Other clients will time out trying to reach, for example, 192.168.160.10 but will be able to reach the pfSense LAN IP at 192.168.160.1.
Coming from a host on the LAN subnet the server IP (10.160.9.1) and first client IP will be reachable but other clients result in the routing error:
steve@steve-Standard-PC-i440FX-PIIX-1996:~$ ping 10.160.9.3 PING 10.160.9.3 (10.160.9.3) 56(84) bytes of data.
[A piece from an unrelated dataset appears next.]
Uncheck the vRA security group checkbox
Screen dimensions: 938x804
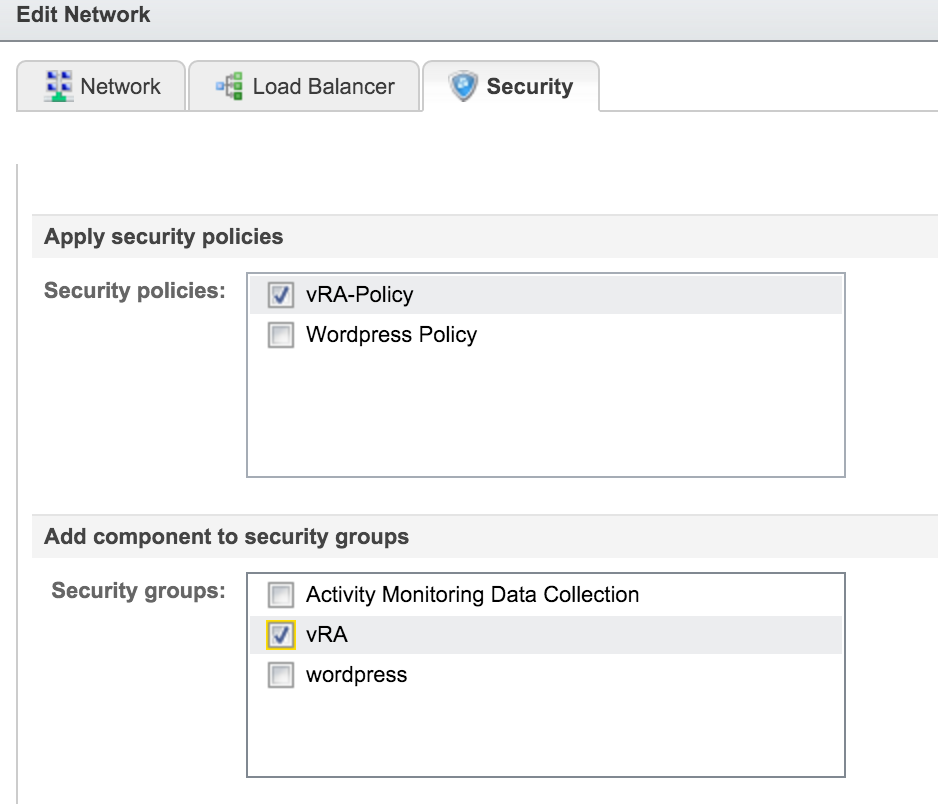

From 10.160.9.1 icmp_seq=1 Redirect Host(New nexthop: 0.0.0.0) From 10.160.9.1 icmp_seq=1 Redirect Host(New nexthop: 0.0.0.0) From 10.160.9.1 icmp_seq=1 Redirect Host(New nexthop: 0.0.0.0)
That is the case for all other IPs in the tunnel subnet whether of not a client exists there.
Updated by Steve Wheeler 2 months ago
[22.09-DEVELOPMENT][email@example.com]/root: netstat -rn4 Routing tables Internet: Destination Gateway Flags Netif Expire default 172.21.16.1 UGS vtnet0 10.160.9.0/24 10.160.9.2 UGS ovpns1 10.160.9.1 link#8 UHS lo0 10.160.9.2 link#8 UH ovpns1 127.0.0.1 link#5 UH lo0 172.21.16.0/24 link#1 U vtnet0 172.21.16.1 3e:81:34:ce:48:36 UHS vtnet0 172.21.16.160 link#1 UHS lo0 192.168.160.0/24 link#2 U vtnet1 192.168.160.1 link#2 UHS lo0
Updated by Kristof Provost about 2 months ago
- Status changed from Confirmed to Pull Request Review
The issue here is that one of the assumptions in the if_ovpn code, namely that we always get an 'ro' argument to ovpn_output() unless called from pf's route-to, was incorrect.
This is the case in main, but not on stable/12. As a result we assumed that the packet was being route-to'd, and we had to send it to the first peer. That peer immediately sent the packet back to the server (according to its routing table), which wound up looping until the TTL expired.
This only affected the fast forwarding code, so I'd expect this problem to not manifest if IPSec is in use (because then we don't use ip_fastfwd()).